Üst sınıf, sosyal hiyerarşinin hem işçi sınıfının hem de orta sınıfının üstünde ikamet eden bireyleri tanımlamak için kullanılan sosyoekonomik bir terimdir. Üst sınıftaki bireylerin daha yüksek harcanabilir geliri vardır, siyasi alanda daha önemli söylenirler ve doğal kaynakların kullanımı üzerinde daha fazla kontrol sahibi olurlar. Üst sınıf toplam nüfusun küçük bir yüzdesini oluştururken, toplam servetin orantısız olarak büyük bir miktarını kontrol eder.
Üst Sınıfı Kırmak
Tarihsel açıdan bakıldığında, üst sınıfa toprak sahibi asalet ve aristokratlar egemendi. Yıllar boyunca bu terim ünlüleri, politikacıları, yatırımcıları ve diğer varlıklı insanları kapsayacak şekilde genişledi.
Üst sınıftaki (zenginler) ekonomik ve politik gelişmeler üzerinde önemli bir kontrol sağlarken, çoğu üretim faaliyeti ve tüketimi işçi ve orta sınıflar tarafından yapılmaktadır. İşçi ve orta sınıflar, ekonomik üretim ve tüketimin çoğunu idare eder, çünkü sayı olarak küçük üst sınıftan çok daha büyüktürler ve kaynakların daha önemli bir yüzdesini gerektirirler.
Sınırda veya yükselen ekonomide, genellikle sadece iki sınıf vardır: işçi sınıfı ya da fakir ve üst sınıf ya da seçkinler. Bir ekonomi geliştikçe ve daha iyi işler ve altyapı daha fazla refah yarattıkça, orta sınıf ortaya çıkar. Yeni ortaya çıkan orta sınıf daha fazla harcanabilir gelire sahip olmaya başlar ve bu da ekonomiyi daha da geliştirir. Sonunda, orta sınıf içindeki bir bölünme, orta sınıfın önemli ölçüde daha harcanabilir geliri olan ancak henüz "zengin" olarak değerlendirilmeyenlerden ayrılır ve ayrılır.
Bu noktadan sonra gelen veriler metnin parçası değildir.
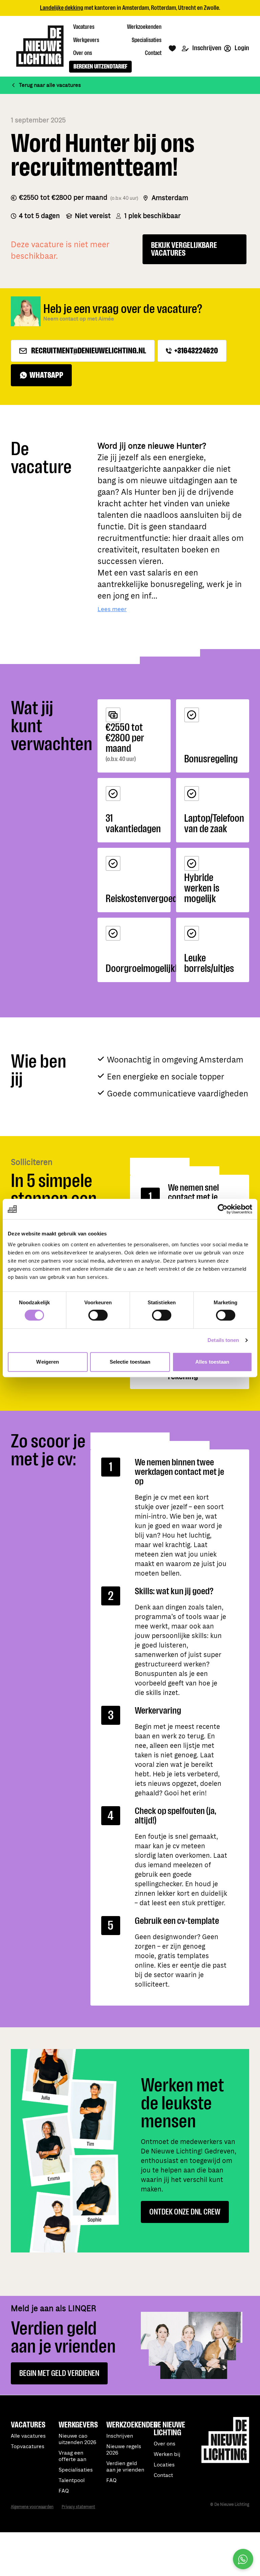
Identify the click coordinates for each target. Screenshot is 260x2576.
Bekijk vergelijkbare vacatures (184, 249)
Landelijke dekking (61, 8)
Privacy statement (78, 2507)
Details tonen (223, 1340)
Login (241, 48)
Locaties (164, 2465)
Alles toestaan (212, 1362)
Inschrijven (206, 48)
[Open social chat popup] (243, 2559)
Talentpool (72, 2480)
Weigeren (47, 1362)
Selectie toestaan (130, 1362)
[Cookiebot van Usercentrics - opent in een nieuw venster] (222, 1209)
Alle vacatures (28, 2436)
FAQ (111, 2480)
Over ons (164, 2444)
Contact (163, 2475)
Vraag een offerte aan (72, 2456)
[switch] (98, 1315)
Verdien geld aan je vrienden (125, 2466)
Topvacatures (27, 2446)
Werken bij (167, 2454)
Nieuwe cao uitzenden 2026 (77, 2439)
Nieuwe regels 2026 (123, 2449)
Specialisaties (76, 2470)
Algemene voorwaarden (32, 2507)
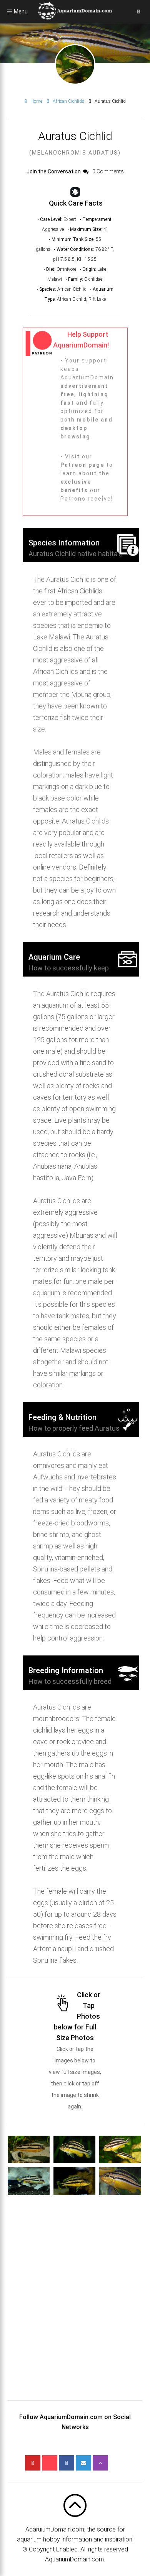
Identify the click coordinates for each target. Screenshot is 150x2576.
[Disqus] (75, 2304)
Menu (9, 11)
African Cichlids (68, 101)
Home (36, 101)
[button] (29, 2149)
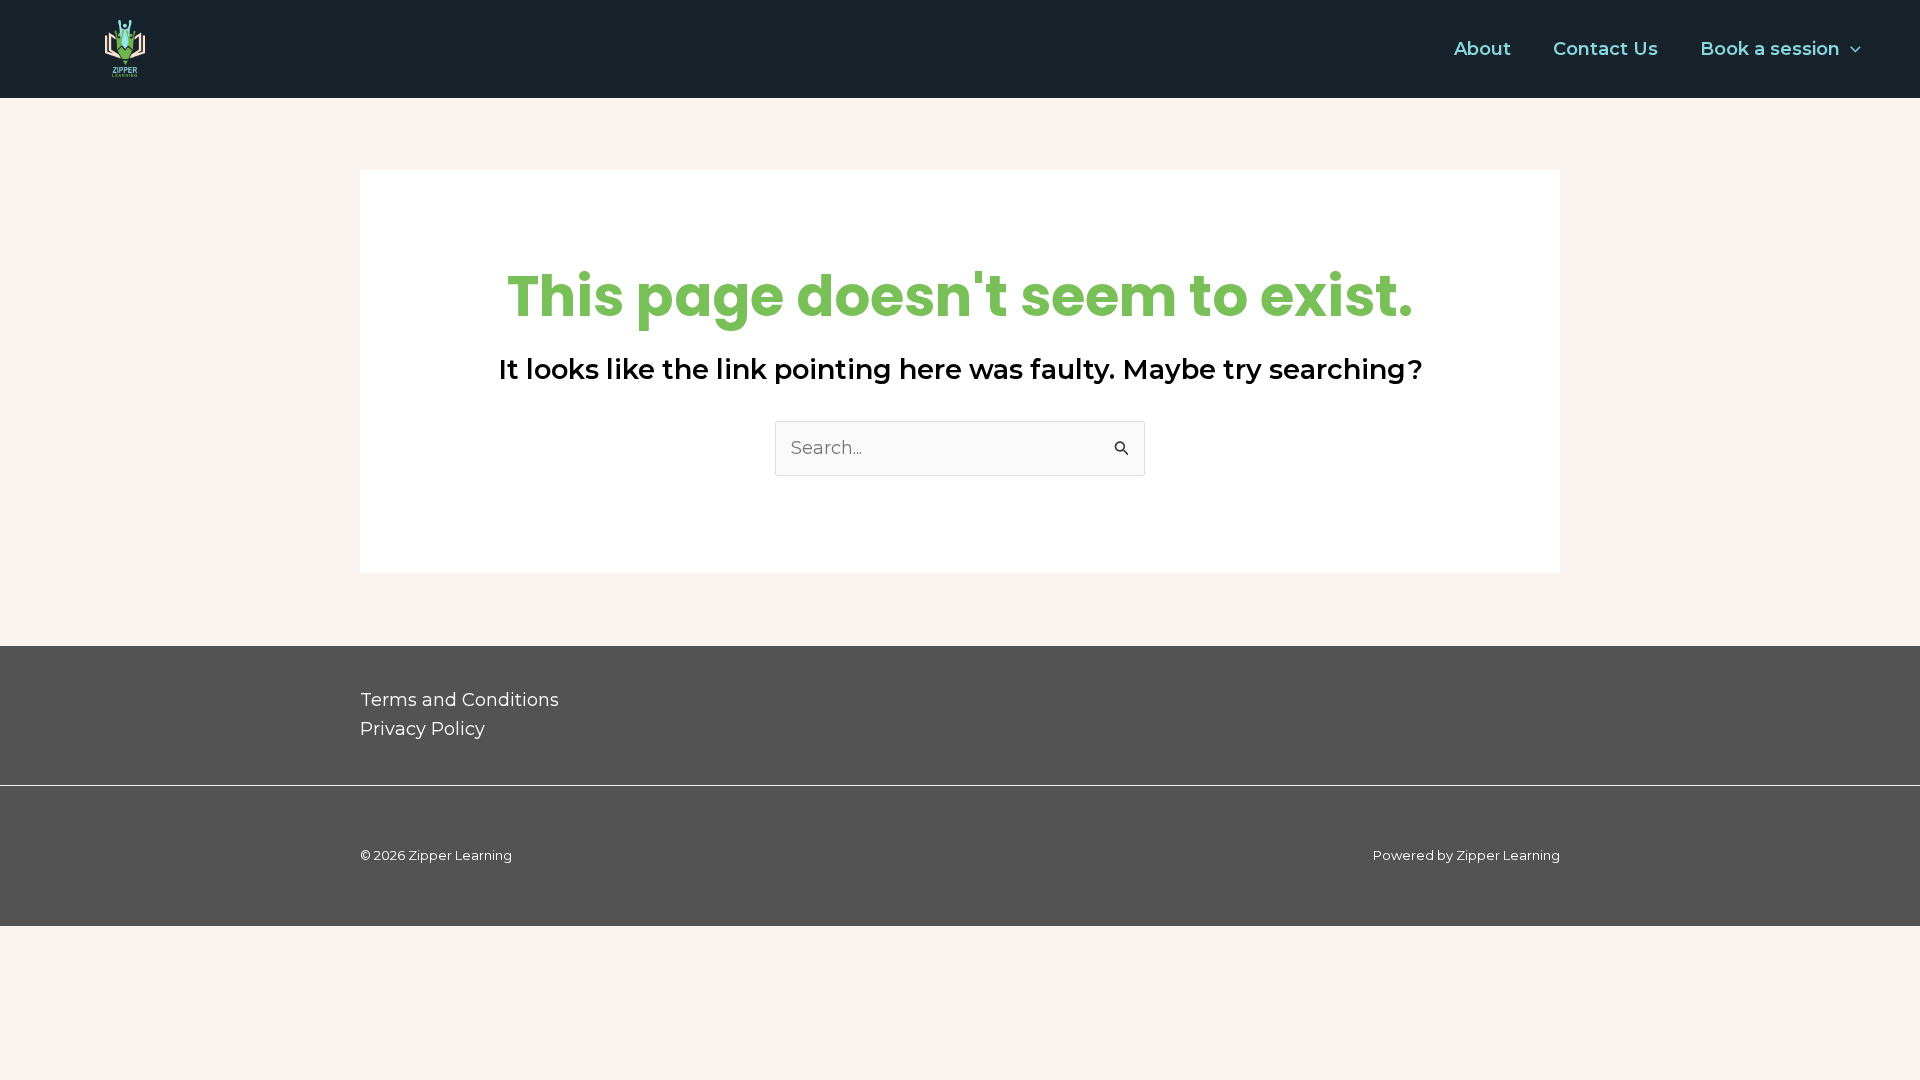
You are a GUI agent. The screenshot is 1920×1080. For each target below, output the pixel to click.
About (1482, 49)
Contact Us (1605, 49)
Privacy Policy (422, 729)
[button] (1850, 49)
Bunlar üst orta sınıf insanlar. Üst orta sınıf genellikle orta sınıf katmanından özellikle becerikli olan veya orta sınıfın geri kalanından daha yüksek eğitim seviyelerine ulaşan kişilerden gelişir. Günümüz toplumunda bu insanların örnekleri doktorlar ve avukatlar olabilir. Onlar Bill Gates değil, aynı zamanda bir öğretmenden daha fazla para kazanıyorlar.